We are of opinion that the decree of the circuit court is right upon this point. It was for the plaintiffs to state and prove a case which entitled them to recover. Fulkerson purchased the mill tract from Orr, commissioner, on the 3d of April, 1888. It seems that as early as July 7, 1879, Orr, commissioner in the case of Chadwell against Chad-well et al., pending in the circuit court of Lee county, sold this parcel of land to Fulkerson, and the sale was duly confirmed at the November term.
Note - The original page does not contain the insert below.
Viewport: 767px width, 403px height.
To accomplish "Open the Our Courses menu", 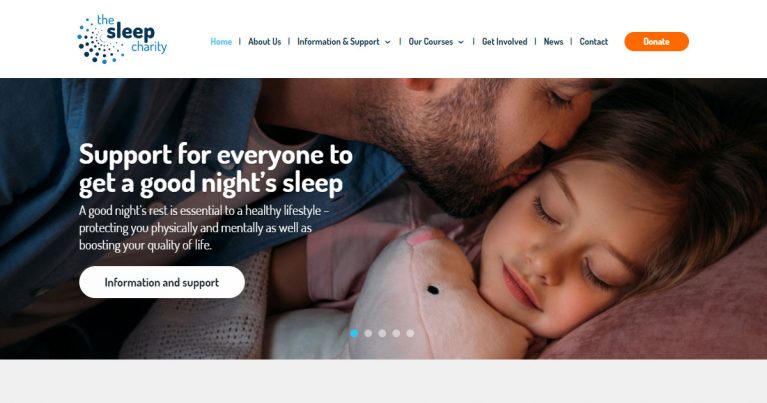I will click(431, 42).
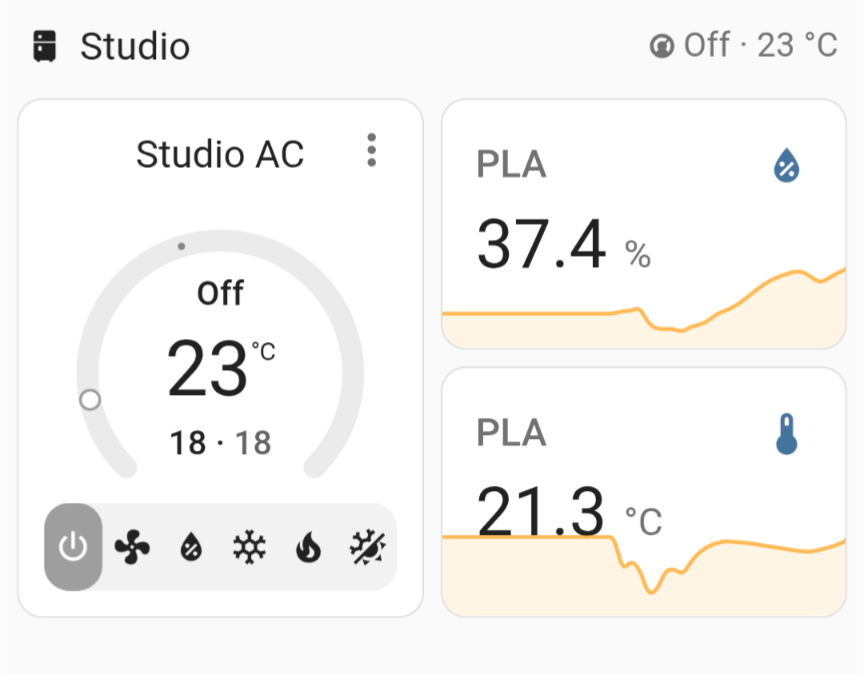The width and height of the screenshot is (864, 673).
Task: Click the PLA humidity water-drop icon
Action: (x=787, y=165)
About September, 1883, Fulkerson sold this tract of land to Thomas, and put him in possession; and Thomas, andthose claiming under him, paid the whole purchase price, and made extensive improvements upon the land; and it is not denied that, as between themselves and Fulkerson, they were entitled to the specific execution of the contract of sale and to a deed investing them with the title. If the creditors of Fulkerson can, under such circumstances, subject this property, it must be by force of the statute law with respect to the recordation of certain instruments. The bill filed in this case does not allege that there was any written evidence of the contract of sale from Fulkerson to Joseph R. Thomas. It alleges that Fulkerson sold the tract of land to Thomas, put him in possession thereof, but never made any conveyance to him; but it does not state that there was a written contract. The answer of the defendants denies that there was a written contract, and asserts that it was a verbal one, under which possession was delivered, and the whole purchase price paid. The burden was upon the plaintiffs to make out their case, and the evidence upon which they relied is insufficient for that purpose. The circuit court held that this parcel of land was exonerated from the charge which plaintiffs sought to impose upon it, and that decree we cannot disturb upon the record before us.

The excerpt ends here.